__Textauszug__:
>>>>
Seit dem 9. Jahrhundert n. Chr. berichten die arabischen Geographen kontinuierlich von dem sagenumwobenen Goldland Gana. Nach ihren Angaben lag das Reich südlich von Marokko, irgendwo zwischen dem Senegal und dem Niger. Erst al-Bakri konnte zur Mitte des 11. Jahrhunderts Genaueres in Erfahrung bringen: Der König war von einer zahlreichen Priesterschaft umgeben, die meisten seiner Amtsträger am Hof waren aber bereits Muslime; dennoch wurden die Könige weiterhin in riesigen Hügelgräbern mit einem Jenseitsgefolge feierlich bestattet; die Gräber lagen in heiligen Hainen, die nur für die Priester zugänglich waren. Aus einer mündlichen Quelle erfahren wir außerdem, dass man in Gana ein großes Neujahrsfest (tabaski) feierte.
<<<<
__Aufgaben__:
[a] Im Textauszug über das Goldland Gana wird die Bestattung der Könige mit „dennoch“ eingeleitet. Erläutern Sie in ein bis drei Sätzen, worauf sich dieser Gegensatz laut Text bezieht.
[b] Nehmen Sie den Textauszug über das Goldland Gana wieder auf, und schreiben Sie ihn im Anschluss an den letzten Satz weiter.
Das anschließende Material ist vom Textauszug unabhängig.

__Bereitgestelltes Material__:
>>>>
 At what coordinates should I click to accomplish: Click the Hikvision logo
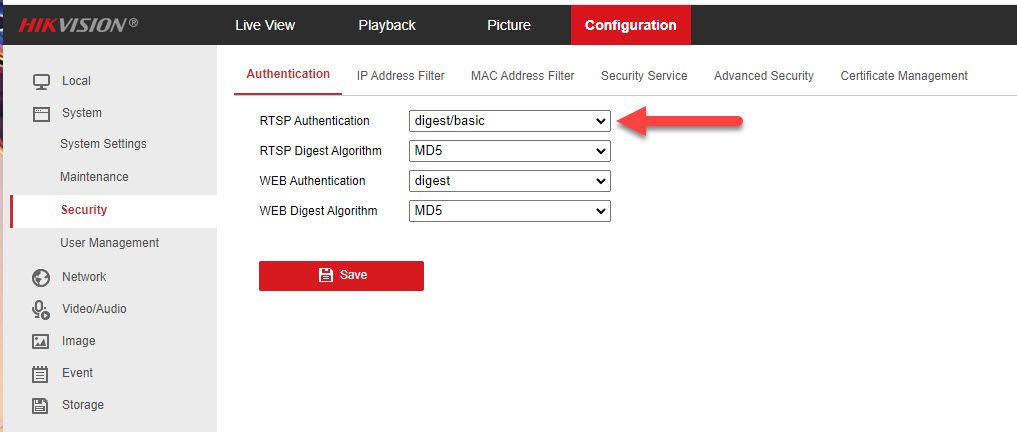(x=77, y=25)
<<<<
>>>>
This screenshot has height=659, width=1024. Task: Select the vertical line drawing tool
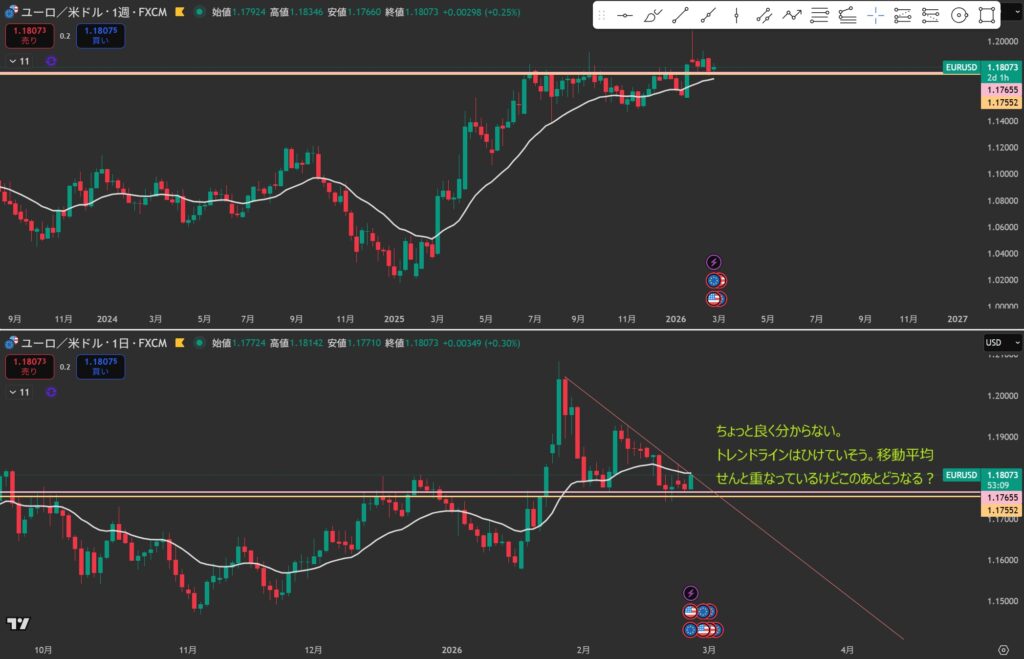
<<<<
__Antworten__:
[a] Das „dennoch“ bezieht sich darauf, dass die meisten Amtsträger am Hof des Königs bereits Muslime waren. Trotzdem wurden die Könige weiterhin feierlich in riesigen Hügelgräbern mit einem Jenseitsgefolge bestattet.

[b]
Um nach Gana zu gelangen, reisten die Kaufleute mit ihren Karawanen zunächst nach Awdaghost. Nach fünfzehn Tagen — so die schriftlichen Quellen — erreichten sie dann die Hauptstadt des Reiches, was auf den Fundplatz Koumbi Saleh hinweist. Da auch die mündliche Überlieferung des Volkes der Soninke Gana mit Koumbi Saleh in Verbindung bringt, war man bisher der Ansicht, in diesem Ort die Hauptstadt des Ganareiches vor sich zu haben. Neben der Stadt der nordafrikanischen Händler, deren urbane Anfänge von Archäologen auf das 11. Jahrhundert datiert wurden, entdeckte man aber weder Anzeichen für eine Königsstadt noch für Königsgräber. Dagegen fand man in Tendirma am westlichen Nigerknie Hügelgräber, von denen eins auf das 11. Jahrhundert datiert wurde und die von der Forschung schon früh mit den Königsgräbern al-Bakris in Verbindung gebracht wurden. Dieser Widerspruch zwischen den Schriftquellen und dem archäologischen Befund sowie andere Hinweise lassen vermuten, dass es in Wirklichkeit zwei Zentren des Ganareiches gab: das ältere in Tendirma, wo die landwirtschaftlichen Ressourcen ausreichten, um eine sesshafte Lebensform zu garantieren, und das jüngere in der Mitte des unwirtlichen Senegal-Niger-Gebietes, wo nur die Kontrolle des lukrativen Goldhandels der Grund für die Errichtung einer königlichen Residenzstadt gewesen sein kann. Zu diesem Schritt wurden die Könige von Gana wohl hauptsächlich durch die Wangara bewogen, die als Händler das Gold aus Faleme und Bure bis an den Rand der Sahara transportierten. Ursprünglich stammten diese Händler, die zu den Soninke gehörten und deren Aktivitäten sich bis in das Hausaland erstreckten, aus Dia südlich von Tendirma.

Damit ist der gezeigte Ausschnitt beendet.